[RECORDS PROVIDED]
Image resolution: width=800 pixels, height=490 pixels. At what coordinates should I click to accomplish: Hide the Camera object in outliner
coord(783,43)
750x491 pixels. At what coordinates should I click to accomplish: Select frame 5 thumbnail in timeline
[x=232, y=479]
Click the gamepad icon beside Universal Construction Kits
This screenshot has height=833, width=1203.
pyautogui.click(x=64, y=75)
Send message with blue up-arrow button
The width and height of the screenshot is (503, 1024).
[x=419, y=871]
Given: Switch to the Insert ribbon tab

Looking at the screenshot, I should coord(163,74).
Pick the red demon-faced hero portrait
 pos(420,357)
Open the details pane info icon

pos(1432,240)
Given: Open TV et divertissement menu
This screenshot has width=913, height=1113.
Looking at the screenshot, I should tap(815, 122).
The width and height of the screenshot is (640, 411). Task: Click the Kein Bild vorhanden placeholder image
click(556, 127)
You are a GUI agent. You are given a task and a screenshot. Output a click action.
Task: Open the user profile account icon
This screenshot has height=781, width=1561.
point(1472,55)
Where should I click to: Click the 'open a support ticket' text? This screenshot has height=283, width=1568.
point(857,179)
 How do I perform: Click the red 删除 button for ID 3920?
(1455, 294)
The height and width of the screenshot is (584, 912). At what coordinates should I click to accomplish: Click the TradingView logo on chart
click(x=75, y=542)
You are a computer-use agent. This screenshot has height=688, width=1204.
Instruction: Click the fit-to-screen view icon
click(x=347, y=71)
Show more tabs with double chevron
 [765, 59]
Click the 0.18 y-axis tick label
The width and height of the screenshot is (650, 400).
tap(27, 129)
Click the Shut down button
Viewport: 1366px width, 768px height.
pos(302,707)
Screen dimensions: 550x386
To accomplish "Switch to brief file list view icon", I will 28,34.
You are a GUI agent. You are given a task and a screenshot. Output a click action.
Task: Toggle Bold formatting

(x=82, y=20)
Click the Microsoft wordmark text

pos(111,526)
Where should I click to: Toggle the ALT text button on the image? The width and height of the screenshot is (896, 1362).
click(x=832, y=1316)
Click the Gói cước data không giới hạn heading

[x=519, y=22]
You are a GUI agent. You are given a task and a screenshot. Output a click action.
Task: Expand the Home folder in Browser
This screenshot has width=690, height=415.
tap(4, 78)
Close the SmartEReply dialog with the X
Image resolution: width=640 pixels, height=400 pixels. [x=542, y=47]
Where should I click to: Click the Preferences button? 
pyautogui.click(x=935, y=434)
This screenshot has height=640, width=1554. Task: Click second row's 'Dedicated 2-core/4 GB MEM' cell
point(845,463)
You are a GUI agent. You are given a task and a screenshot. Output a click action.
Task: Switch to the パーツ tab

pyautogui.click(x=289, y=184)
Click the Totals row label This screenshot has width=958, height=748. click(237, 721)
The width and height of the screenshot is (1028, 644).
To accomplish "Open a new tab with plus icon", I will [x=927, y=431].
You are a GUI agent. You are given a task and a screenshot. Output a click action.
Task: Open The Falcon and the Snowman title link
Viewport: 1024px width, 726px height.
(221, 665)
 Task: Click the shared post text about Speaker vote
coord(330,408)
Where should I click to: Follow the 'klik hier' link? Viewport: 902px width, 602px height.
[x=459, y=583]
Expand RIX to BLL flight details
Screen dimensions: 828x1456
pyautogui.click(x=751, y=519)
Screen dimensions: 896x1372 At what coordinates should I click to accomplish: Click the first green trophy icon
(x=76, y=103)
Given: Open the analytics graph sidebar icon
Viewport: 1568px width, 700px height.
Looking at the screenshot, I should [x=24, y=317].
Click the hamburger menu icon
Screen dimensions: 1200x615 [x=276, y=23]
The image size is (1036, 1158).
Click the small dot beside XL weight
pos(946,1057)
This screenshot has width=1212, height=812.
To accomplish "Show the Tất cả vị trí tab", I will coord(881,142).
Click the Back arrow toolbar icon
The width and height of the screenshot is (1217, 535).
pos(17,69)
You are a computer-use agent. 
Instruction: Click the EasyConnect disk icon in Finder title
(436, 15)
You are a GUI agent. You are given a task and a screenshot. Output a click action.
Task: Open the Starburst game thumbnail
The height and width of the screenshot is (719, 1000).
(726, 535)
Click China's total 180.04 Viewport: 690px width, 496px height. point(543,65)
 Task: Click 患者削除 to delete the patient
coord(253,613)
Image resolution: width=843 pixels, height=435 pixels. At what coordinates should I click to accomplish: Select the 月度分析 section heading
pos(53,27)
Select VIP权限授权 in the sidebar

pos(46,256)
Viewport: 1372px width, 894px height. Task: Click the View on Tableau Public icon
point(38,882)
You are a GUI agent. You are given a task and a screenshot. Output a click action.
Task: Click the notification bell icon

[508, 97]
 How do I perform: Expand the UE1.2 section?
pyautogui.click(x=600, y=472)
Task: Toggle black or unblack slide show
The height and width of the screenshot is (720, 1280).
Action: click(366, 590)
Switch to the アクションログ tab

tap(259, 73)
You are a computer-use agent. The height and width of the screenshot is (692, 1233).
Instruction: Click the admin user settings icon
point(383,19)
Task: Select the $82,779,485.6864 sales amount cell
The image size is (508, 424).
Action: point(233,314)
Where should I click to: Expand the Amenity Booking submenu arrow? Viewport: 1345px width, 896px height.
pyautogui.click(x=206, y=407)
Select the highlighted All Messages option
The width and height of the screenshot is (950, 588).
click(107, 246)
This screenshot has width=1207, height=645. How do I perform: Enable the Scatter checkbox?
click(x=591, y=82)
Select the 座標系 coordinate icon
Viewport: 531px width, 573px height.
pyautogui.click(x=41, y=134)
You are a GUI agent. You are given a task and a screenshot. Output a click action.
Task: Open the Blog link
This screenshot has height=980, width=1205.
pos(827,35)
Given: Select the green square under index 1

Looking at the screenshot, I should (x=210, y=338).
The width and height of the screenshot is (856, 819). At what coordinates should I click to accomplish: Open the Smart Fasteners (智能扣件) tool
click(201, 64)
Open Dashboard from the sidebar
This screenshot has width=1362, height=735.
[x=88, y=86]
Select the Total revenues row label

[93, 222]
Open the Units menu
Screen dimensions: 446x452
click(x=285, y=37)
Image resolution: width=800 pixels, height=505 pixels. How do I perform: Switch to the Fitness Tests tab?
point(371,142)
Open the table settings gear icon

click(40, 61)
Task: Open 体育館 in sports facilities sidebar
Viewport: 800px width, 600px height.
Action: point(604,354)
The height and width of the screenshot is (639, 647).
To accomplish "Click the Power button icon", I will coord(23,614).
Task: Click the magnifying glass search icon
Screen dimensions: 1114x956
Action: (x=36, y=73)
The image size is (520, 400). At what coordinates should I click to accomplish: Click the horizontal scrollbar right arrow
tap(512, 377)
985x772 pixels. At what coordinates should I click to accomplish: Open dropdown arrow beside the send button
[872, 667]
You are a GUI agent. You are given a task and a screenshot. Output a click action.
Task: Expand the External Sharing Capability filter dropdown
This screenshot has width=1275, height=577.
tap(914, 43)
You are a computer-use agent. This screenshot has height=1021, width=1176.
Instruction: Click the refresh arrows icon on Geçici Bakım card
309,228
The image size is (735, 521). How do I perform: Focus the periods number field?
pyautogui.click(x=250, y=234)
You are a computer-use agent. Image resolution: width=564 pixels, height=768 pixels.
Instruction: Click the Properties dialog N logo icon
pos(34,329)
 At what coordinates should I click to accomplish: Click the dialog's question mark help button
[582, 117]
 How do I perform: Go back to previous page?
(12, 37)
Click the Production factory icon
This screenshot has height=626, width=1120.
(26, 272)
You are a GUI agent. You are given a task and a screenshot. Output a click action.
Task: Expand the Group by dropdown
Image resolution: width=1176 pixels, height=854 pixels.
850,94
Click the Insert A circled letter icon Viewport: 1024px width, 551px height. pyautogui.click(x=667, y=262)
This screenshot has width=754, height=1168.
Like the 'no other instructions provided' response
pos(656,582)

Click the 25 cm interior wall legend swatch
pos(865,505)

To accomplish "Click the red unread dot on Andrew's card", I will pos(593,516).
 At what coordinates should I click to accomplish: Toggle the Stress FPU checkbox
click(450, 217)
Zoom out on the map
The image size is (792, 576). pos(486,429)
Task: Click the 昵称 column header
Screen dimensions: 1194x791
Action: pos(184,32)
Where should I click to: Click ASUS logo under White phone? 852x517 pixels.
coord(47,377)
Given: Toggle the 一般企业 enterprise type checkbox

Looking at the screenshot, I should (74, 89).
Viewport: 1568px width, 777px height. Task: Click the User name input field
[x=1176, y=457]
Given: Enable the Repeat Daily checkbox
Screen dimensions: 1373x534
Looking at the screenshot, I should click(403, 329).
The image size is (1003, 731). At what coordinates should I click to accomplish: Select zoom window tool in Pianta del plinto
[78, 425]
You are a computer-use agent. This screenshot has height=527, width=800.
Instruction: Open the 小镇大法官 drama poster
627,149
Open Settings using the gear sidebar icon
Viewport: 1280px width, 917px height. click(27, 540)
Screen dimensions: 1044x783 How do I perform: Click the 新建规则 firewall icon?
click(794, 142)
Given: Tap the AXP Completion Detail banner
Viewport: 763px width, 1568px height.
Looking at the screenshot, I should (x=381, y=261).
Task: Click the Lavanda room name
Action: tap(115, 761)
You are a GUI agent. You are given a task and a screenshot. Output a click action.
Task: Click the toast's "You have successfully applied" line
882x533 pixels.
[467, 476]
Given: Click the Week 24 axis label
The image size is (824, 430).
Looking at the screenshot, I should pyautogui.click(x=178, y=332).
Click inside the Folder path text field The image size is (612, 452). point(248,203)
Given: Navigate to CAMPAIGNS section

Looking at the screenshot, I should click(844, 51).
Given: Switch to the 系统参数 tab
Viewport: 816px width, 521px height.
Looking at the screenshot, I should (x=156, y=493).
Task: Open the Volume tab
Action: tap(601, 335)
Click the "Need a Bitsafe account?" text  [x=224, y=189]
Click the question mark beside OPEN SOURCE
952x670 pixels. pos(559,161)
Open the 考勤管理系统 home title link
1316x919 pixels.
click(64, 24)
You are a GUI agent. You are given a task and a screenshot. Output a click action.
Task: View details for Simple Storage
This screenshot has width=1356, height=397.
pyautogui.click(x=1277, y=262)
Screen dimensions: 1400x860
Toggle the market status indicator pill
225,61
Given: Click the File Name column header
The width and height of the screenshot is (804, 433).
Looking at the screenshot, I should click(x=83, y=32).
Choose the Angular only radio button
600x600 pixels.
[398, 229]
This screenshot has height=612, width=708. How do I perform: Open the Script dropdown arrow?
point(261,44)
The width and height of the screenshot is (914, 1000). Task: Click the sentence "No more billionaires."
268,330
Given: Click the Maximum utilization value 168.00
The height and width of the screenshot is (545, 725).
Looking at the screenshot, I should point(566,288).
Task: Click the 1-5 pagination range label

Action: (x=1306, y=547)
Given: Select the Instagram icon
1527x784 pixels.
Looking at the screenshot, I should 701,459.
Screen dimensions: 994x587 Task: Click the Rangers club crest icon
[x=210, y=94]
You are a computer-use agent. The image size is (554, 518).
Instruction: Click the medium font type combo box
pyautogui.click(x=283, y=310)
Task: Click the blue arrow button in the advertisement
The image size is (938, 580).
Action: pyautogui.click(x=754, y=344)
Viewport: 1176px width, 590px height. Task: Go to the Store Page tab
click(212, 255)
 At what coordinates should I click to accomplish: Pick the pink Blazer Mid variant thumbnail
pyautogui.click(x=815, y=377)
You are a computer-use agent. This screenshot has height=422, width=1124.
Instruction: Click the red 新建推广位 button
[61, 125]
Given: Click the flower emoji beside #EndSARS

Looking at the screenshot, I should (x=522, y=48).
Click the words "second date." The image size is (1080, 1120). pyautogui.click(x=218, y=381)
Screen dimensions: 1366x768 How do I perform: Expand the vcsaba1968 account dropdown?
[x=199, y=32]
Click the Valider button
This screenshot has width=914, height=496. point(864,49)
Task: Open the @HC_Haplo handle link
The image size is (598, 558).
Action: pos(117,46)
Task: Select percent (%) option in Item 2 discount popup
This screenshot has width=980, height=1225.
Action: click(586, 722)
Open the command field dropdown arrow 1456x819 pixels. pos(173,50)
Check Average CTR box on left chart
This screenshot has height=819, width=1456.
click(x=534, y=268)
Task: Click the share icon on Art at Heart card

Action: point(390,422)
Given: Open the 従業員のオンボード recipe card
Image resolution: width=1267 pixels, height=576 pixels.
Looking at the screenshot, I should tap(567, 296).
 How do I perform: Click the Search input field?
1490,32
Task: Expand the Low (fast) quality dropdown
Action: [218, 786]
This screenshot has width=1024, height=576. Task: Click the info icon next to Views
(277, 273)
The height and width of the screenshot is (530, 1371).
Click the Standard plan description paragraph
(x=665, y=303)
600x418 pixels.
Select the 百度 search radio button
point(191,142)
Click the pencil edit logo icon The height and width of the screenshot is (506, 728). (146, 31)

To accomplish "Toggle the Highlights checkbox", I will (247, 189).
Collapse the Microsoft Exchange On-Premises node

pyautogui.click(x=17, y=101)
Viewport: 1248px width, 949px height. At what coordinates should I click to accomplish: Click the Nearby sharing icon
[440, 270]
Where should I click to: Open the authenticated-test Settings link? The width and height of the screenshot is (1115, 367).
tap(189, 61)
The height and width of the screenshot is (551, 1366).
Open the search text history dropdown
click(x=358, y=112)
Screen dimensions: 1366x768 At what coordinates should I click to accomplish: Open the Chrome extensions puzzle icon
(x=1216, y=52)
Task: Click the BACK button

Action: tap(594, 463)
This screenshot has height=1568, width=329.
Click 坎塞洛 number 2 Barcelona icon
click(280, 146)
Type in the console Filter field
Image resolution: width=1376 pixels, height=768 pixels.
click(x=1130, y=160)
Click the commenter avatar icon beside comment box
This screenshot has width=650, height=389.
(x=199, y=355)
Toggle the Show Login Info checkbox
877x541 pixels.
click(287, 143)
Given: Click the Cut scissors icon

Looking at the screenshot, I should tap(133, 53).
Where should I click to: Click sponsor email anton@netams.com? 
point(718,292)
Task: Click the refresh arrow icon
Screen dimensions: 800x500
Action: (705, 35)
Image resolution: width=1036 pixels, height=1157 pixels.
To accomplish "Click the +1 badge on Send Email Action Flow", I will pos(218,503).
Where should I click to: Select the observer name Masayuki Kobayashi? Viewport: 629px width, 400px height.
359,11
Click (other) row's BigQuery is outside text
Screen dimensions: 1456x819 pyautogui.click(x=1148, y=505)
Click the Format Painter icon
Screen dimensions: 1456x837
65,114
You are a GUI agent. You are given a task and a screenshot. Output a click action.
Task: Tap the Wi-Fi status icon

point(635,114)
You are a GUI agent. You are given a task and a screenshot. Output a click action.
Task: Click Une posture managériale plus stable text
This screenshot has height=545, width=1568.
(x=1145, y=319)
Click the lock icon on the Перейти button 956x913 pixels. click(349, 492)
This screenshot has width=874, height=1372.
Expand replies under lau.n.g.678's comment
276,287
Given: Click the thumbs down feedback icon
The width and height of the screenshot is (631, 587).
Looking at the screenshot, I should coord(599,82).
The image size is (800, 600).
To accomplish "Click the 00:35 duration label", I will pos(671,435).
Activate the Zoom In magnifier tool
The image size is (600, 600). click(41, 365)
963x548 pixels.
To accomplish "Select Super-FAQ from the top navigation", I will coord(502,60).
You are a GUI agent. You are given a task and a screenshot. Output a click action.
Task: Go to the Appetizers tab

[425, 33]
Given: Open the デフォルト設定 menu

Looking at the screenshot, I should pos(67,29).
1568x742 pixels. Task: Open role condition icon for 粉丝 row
[/RECORDS PROVIDED]
* PROMPT
Only the number is required: state how many lines of the entries hold the word "from".

* SOLUTION TO THE EXERCISE
2